Entries on target coordinates —
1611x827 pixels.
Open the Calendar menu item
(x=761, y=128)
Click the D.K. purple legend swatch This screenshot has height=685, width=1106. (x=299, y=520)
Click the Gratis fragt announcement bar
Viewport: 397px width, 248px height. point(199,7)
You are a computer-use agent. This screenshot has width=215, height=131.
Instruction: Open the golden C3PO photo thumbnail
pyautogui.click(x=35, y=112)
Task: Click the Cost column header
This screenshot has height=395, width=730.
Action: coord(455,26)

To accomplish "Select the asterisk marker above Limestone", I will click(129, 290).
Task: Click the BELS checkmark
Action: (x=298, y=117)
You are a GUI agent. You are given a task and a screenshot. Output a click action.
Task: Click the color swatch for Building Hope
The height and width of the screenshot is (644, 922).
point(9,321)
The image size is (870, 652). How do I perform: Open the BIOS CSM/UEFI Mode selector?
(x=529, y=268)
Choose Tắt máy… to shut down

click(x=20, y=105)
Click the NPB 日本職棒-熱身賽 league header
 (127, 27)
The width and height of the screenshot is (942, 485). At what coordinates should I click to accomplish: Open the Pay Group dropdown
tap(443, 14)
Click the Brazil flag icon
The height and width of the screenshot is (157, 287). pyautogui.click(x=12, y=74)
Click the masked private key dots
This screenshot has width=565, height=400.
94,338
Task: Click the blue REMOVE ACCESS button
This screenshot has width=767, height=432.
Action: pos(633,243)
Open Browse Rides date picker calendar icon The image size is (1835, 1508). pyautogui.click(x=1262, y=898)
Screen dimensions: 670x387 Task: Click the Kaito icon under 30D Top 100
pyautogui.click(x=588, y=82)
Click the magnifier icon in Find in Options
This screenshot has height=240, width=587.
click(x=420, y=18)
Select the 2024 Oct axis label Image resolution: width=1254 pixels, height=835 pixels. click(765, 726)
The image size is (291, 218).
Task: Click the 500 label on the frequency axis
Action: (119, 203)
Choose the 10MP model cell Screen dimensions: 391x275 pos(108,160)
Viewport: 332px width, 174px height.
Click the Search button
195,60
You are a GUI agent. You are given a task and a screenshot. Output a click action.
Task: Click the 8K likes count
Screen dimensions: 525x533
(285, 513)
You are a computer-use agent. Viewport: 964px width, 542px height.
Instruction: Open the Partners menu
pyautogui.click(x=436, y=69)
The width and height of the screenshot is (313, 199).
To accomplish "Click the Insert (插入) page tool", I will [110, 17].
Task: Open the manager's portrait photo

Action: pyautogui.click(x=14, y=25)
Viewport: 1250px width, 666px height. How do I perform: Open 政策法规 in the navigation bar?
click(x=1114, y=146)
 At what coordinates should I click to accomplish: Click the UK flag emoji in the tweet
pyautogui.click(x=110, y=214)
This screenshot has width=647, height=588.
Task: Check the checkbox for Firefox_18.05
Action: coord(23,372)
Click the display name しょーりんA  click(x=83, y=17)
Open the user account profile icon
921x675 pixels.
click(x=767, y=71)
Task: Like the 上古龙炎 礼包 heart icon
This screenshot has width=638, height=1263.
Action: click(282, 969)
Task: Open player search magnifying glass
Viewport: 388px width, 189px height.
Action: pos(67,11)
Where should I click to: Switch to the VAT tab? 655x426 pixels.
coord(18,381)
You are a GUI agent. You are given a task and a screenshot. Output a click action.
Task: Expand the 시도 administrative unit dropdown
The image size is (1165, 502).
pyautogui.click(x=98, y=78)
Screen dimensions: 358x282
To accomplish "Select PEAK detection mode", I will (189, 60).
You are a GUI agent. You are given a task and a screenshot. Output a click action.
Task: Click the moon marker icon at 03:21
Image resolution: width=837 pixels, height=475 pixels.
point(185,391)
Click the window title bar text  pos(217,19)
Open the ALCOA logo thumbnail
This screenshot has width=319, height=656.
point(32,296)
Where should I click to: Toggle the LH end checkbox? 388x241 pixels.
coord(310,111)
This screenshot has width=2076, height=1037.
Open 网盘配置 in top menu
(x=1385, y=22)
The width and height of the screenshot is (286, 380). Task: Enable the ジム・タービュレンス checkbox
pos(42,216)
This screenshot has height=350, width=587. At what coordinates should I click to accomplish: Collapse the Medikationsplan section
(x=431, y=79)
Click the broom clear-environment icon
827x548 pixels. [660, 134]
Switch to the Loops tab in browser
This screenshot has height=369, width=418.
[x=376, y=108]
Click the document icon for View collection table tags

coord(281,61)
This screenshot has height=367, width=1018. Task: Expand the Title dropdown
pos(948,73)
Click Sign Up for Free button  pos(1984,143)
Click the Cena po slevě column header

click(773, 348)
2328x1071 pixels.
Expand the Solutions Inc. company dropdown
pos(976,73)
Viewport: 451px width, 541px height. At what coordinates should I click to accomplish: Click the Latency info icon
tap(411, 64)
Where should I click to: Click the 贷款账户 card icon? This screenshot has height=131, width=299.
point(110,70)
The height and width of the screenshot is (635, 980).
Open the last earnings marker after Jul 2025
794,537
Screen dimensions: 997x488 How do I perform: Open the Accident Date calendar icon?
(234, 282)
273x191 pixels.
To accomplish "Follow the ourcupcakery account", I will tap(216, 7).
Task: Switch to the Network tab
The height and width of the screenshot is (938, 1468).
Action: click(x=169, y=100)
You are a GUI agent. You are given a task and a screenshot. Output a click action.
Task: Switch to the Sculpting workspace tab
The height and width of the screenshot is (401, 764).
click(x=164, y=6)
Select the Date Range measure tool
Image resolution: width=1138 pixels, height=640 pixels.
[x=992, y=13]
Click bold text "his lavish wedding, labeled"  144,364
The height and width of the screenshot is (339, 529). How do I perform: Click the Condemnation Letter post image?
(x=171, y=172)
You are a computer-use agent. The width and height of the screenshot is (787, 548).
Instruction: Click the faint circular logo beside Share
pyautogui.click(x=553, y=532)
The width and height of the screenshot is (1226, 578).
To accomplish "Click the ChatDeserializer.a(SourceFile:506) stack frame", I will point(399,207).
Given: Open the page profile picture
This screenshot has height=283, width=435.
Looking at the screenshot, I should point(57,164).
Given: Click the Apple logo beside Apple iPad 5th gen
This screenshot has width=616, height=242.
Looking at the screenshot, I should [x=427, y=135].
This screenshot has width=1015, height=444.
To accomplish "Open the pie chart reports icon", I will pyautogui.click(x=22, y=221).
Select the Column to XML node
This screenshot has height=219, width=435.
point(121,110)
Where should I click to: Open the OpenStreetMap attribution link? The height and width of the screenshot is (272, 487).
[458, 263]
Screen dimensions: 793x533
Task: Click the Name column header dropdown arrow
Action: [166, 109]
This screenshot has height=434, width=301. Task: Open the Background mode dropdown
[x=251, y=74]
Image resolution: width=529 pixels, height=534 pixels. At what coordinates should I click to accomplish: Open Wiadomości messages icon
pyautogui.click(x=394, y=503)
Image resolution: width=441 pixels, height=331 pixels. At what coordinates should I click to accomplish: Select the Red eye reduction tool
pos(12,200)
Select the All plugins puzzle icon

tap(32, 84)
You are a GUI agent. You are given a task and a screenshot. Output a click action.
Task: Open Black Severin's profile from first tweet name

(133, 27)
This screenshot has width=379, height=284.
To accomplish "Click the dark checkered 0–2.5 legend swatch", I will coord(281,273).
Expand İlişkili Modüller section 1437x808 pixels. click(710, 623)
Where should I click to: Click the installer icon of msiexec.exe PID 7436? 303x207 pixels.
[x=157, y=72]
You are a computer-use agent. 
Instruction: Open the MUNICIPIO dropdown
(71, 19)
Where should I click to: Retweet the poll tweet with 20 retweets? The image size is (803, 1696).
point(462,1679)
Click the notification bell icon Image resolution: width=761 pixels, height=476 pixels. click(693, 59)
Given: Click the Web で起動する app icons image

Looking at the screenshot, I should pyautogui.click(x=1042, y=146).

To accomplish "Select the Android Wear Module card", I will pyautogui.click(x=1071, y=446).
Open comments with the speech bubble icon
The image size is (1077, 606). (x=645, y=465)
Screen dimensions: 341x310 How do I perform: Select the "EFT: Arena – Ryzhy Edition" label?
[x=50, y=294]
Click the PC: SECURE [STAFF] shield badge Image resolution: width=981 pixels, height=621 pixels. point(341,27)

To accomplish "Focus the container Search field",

What is asked —
Rewrite the data from its start through the line with "Viewport: 397px width, 248px", swapping "announcement bar" for "banner" and keeping everything else the same.

Task response —
1611x827 pixels.
Open the Calendar menu item
(x=761, y=128)
Click the D.K. purple legend swatch This screenshot has height=685, width=1106. (x=299, y=520)
Click the Gratis fragt banner
Viewport: 397px width, 248px height. point(199,7)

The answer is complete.